The Bruins wanted Fraser to work on the rest of his game so his split-second release on his shot wouldn’t go to waste in a league that can tear apart a one-dimensional player. When the Bruins were hit by injuries and suspensions in December and January, they gave Fraser a look, and he showed off that release and other improvements. He’s since honed his game some more.
“I mean, this is a guy if you give him the opportunity he can certainly put the puck in the net,” Julien said. “He’s gotten stronger and he’s played a bigger game than he had in the past, and those are the improvements you look for in young players. … So he just had to improve in certain areas and when those guys do that, they see the results and they see what it can do for them.
“He has come in here and, for a guy who maybe said he was nervous for the game, he certainly didn’t look like it. He seemed poised out there, and I said he made some good strong plays throughout the whole game.”
The demotion in training camp didn’t demoralize Fraser. Instead he accepted the coaching he needed and continued to prepare for a potential call-up. By the time the Bruins called him up for Game 4, he’d already become an overtime hero with a goal for Providence in its first-round series against the Springfield Falcons.
“I mean, you always want to make the team coming out of camp. I don’t think it was so much frustration, it was just you know that there’s a plan in place and you’ve got to trust that plan,” said Fraser, the first player to score a playoff overtime goal in the AHL and NHL in the same season. “And you know going down to Providence you play with some great players there and there’s good coaching there. And there’s lots of input from up here down there. You’ve just got to trust yourself and trust that there’s a plan in place and let your skill take over.”

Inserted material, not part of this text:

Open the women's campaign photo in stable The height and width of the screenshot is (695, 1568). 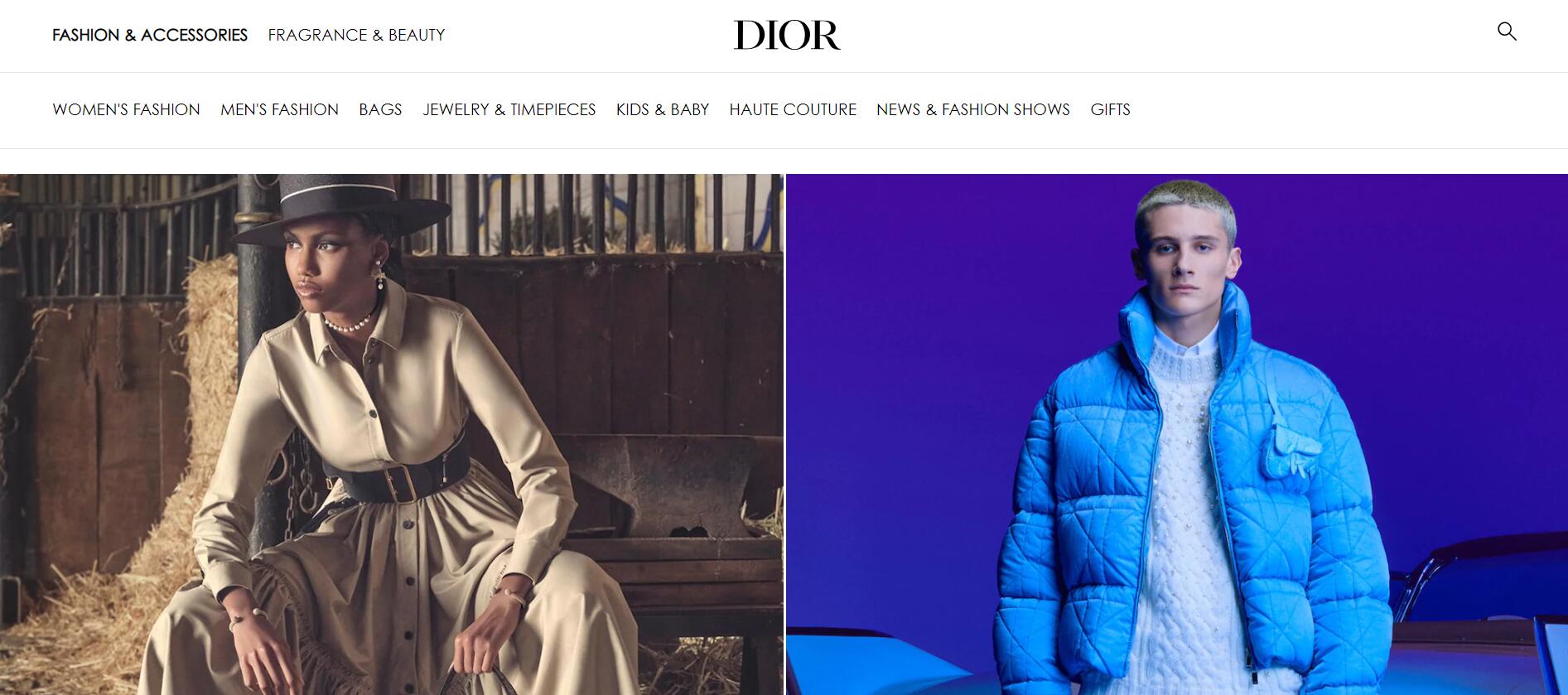coord(391,434)
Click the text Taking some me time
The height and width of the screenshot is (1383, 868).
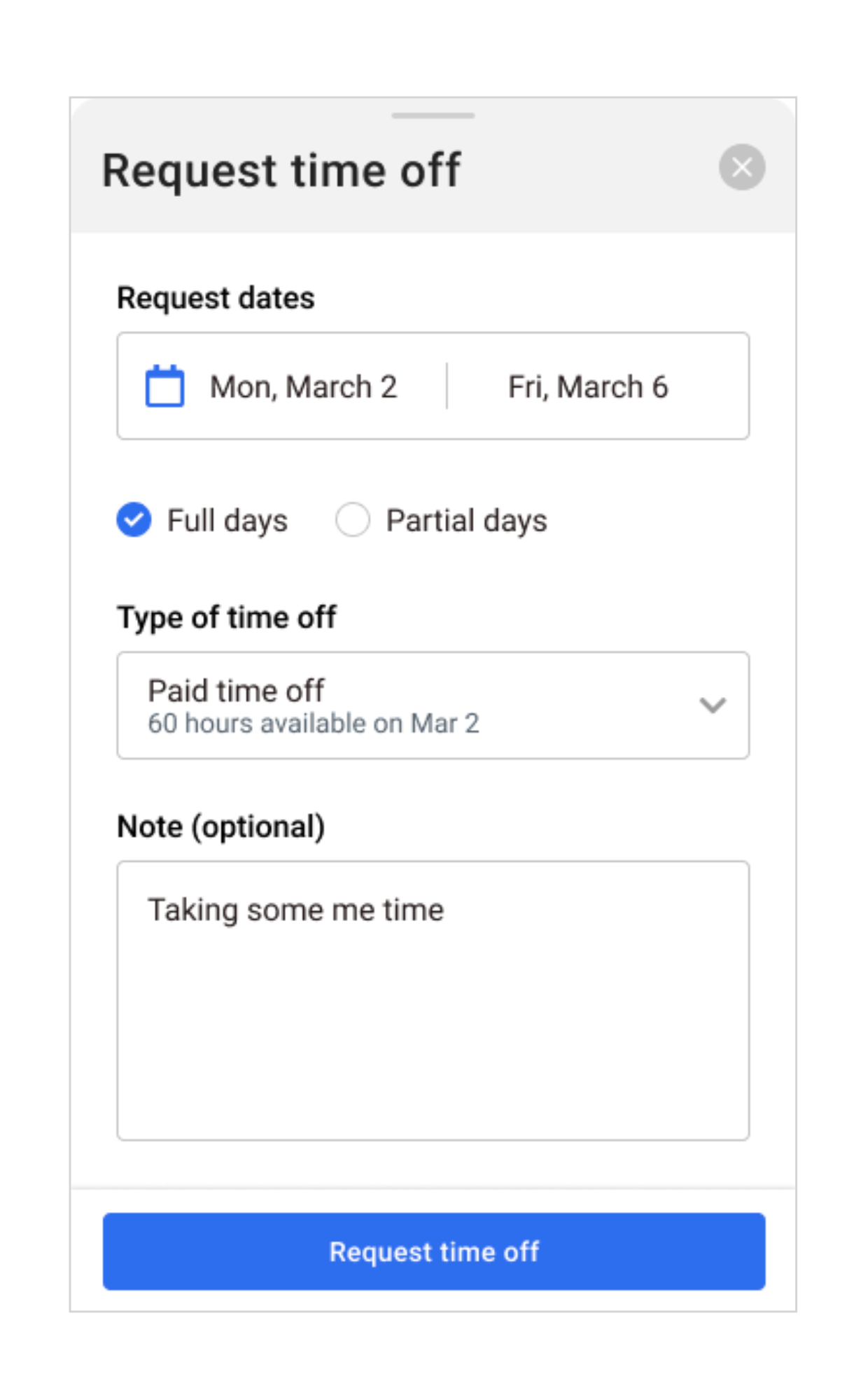tap(295, 910)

Fraser, who will turn 24 on May 20, found firm chemistry with center Carl Soderberg and Eriksson in Game 4. He played with Soderberg and prospect Ryan Spooner during his earlier stint in the NHL. Fraser likely will stick with the Swedes for Game 5 and until Julien feels the need to change things.
The only thing Fraser wants to change is the length of his NHL resume. The goal in Game 4 is at the top, and there’s a lot of room for additions.
“You know, I guess the biggest thing is you don’t want to be a one-hit wonder,” he said. “Again … you always envision scoring those goals, but you never think it’s going to be you. And for myself, you want to be a guy that wants to contribute every night and bring something to the lineup. So during the pregame skate when the coaches are wondering who they should put in, they can look at me and know that I can do my part and get the job done.”